From Mary: “Donald’s need for affirmation is so great that he doesn’t seem to notice that the largest group of his supporters are people he wouldn’t fondescent to be seen with outside of a rally.”

“Donald is not simply weak, his ego is a fragile thing that must be bolstered at every moment because he knows deep down he is nothing of what he claims to be. He knows he has never been loved.”

“He was neither self-made nor a good dealmaker. But that was how it started – with his misuse of language and the media’s failure to ask him pointed questions.”

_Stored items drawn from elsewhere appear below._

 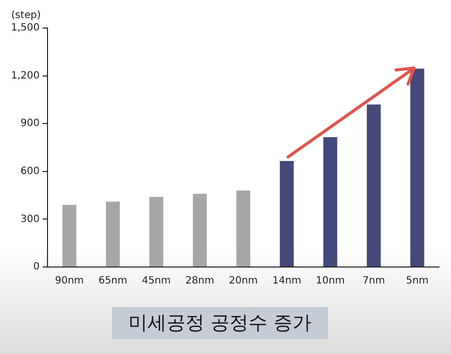 What do you see at coordinates (374, 282) in the screenshot?
I see `x-tick-label: 7nm` at bounding box center [374, 282]. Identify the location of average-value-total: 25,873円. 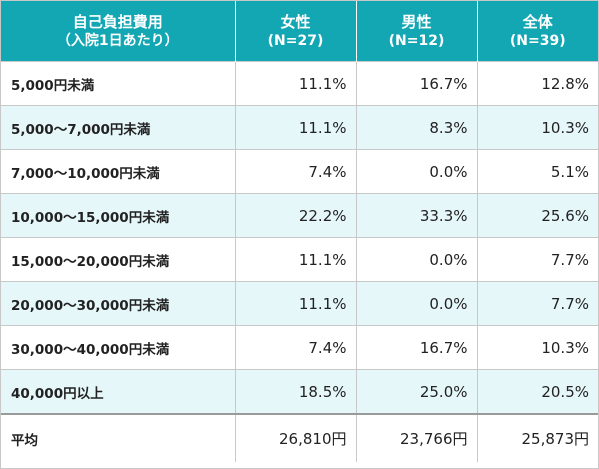
(538, 438).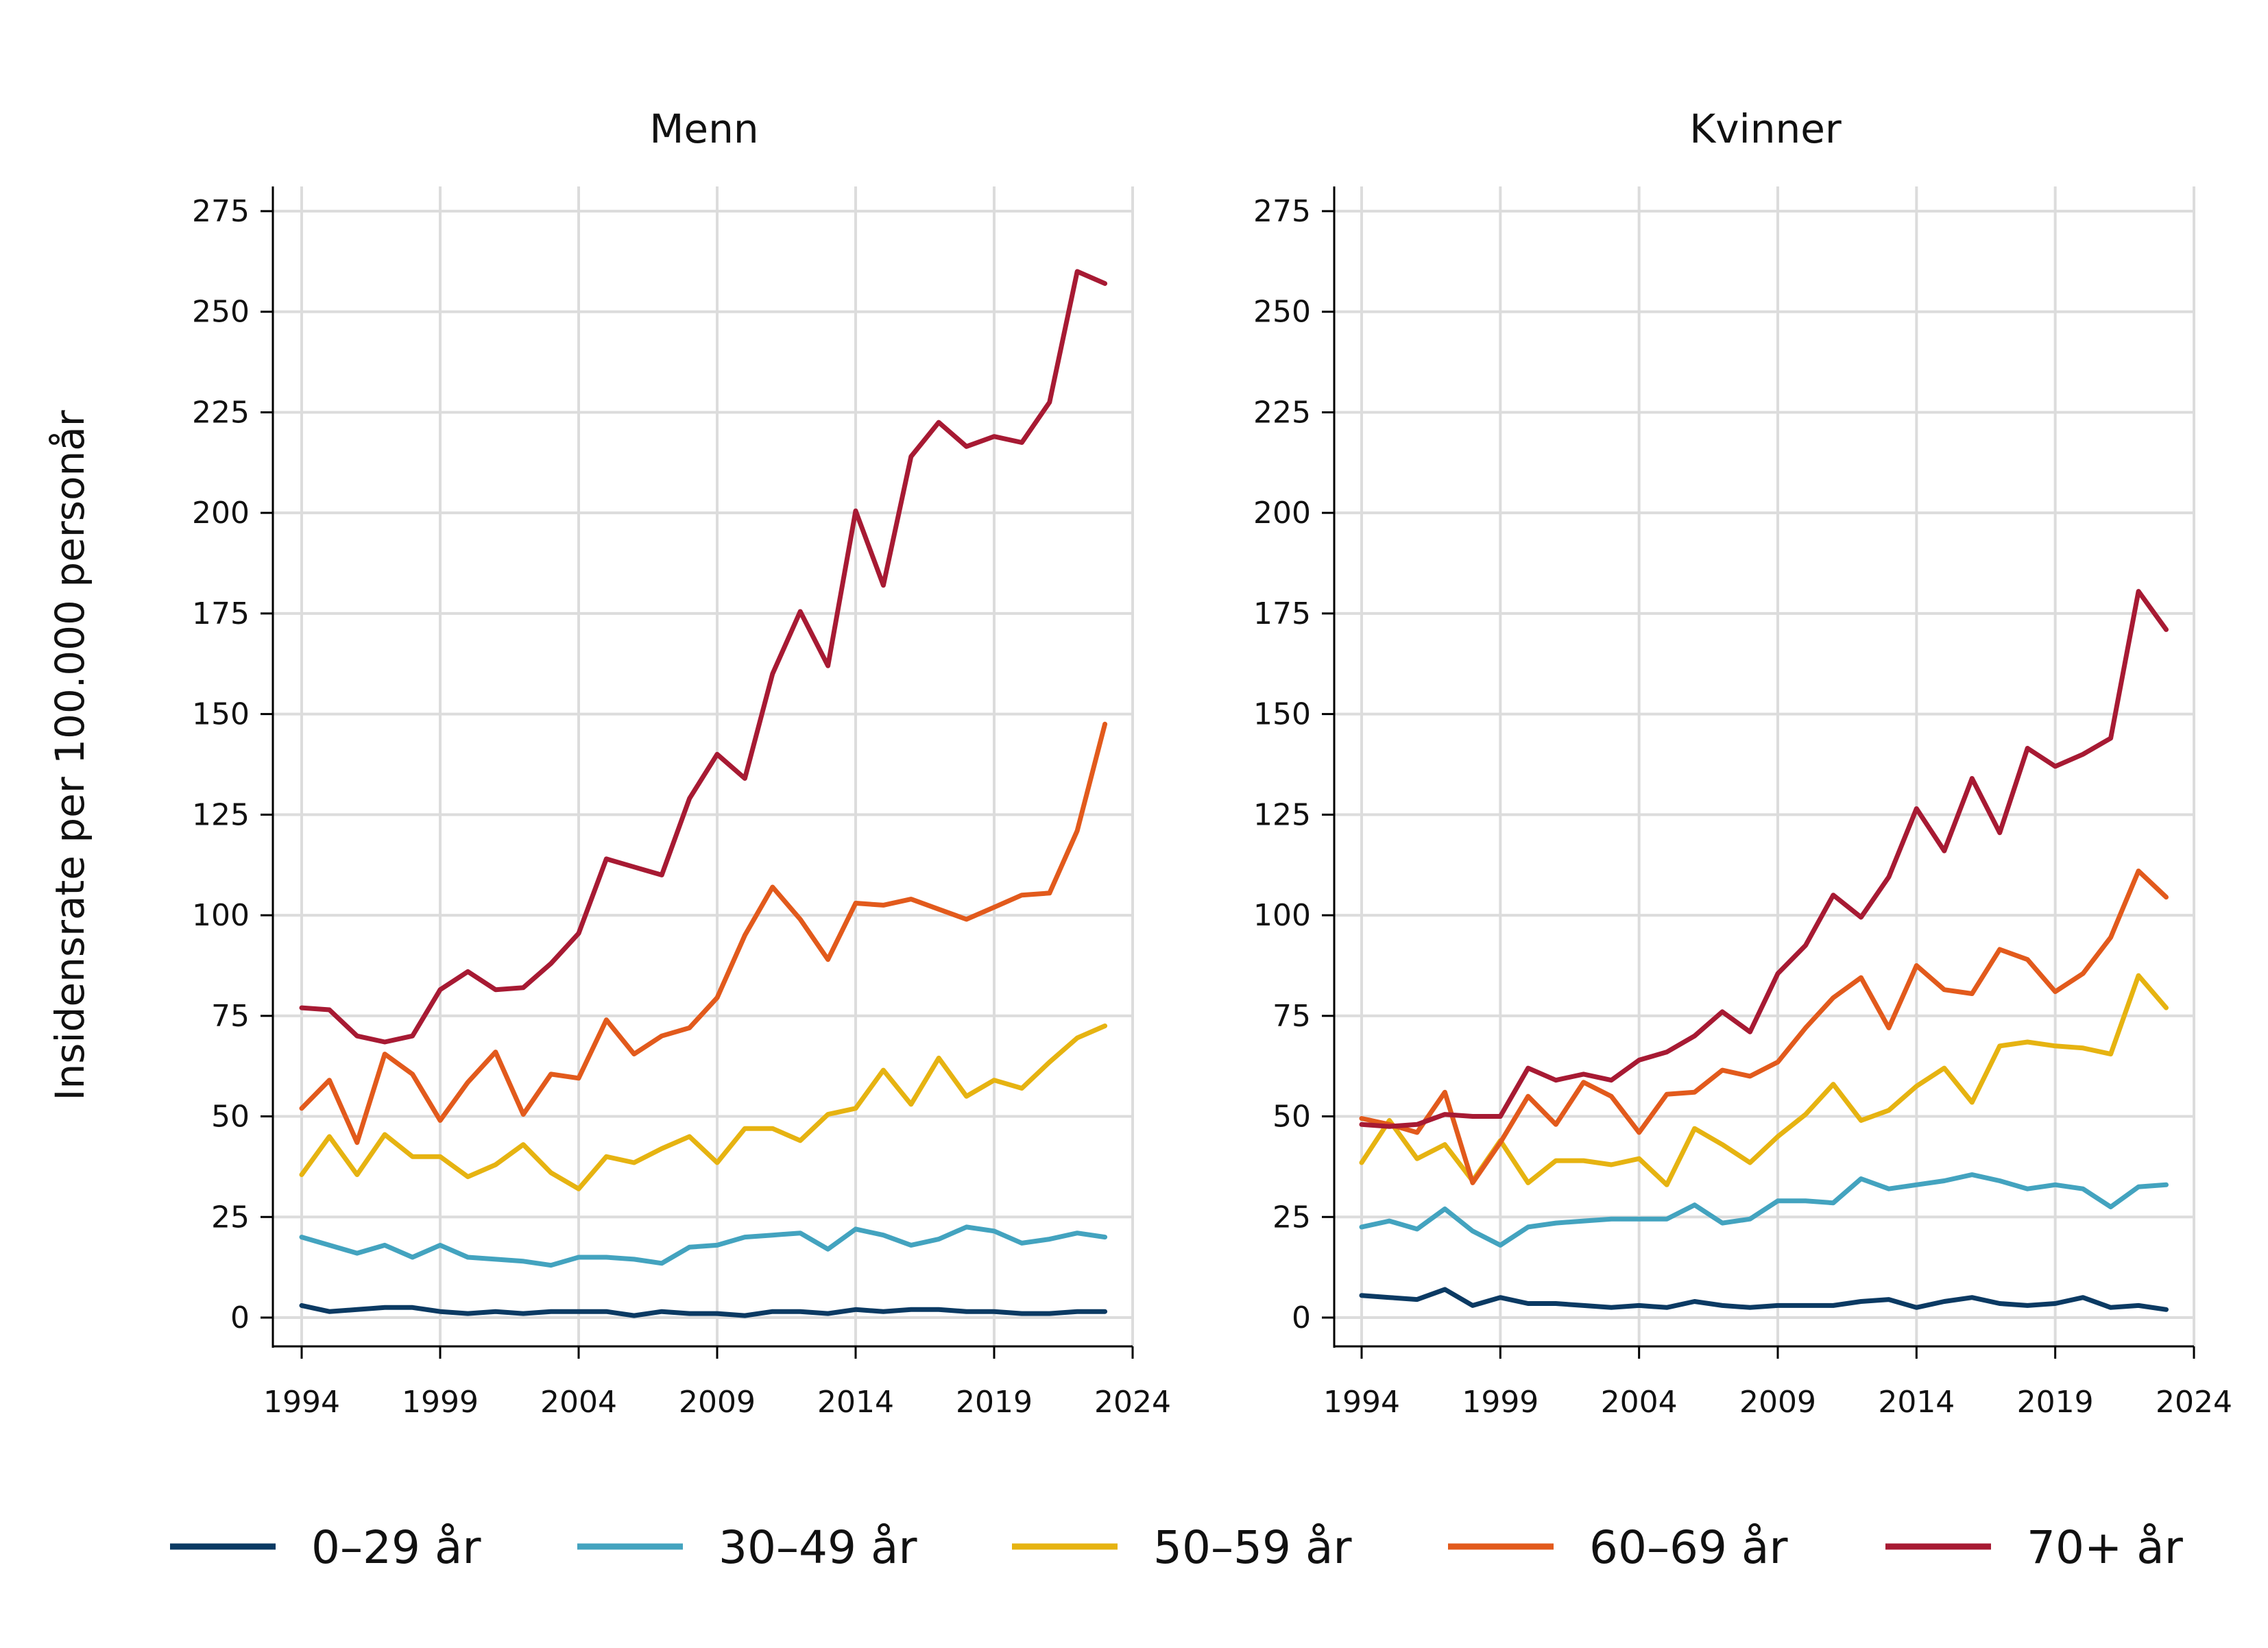 The width and height of the screenshot is (2268, 1648). I want to click on legend-item: 50–59 år, so click(1182, 1547).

“It’s people weaker than he who keep him there.”

“Donald’s checkered personal history and his unique personality flaws make him extremely vulnerable to manipulation by smarter, more powerful men.” Cruelty and humiliation are his best traits he inherited from his father.

He turned Coronavirus briefings to “… mini campaign rallies, filled with self-congratulation, demagoguery and ring-kissing.” Mary affirms that DJT has always been given a free pass for his failures and transgressions against decency, law and his fellow human beings. He knows he lies, but will always test to see how far he can get away with. As Mary says, “And so far, he’s gotten away with everything.”

“Donald is a petty, pathetic man.” Mary continues telling us that to offset his powerlessness and rage he will punish others in revenge.

“As my father lay dying alone, Donald went to the movies. If he can in any way profit from your death, he’ll facilitate it, and then he’ll ignore the fact that you died.”

“The simple fact is that Donald is fundamentally incapable of acknowledging the suffering of others.”

” . . .Donald requires division. It’s the only way he knows how to survive – my grandfather ensured that decades ago when he turned his children against each other.”

Astounding to read, and my lengthy review only touches on just some of the shenanigans that continues down this dangerous line.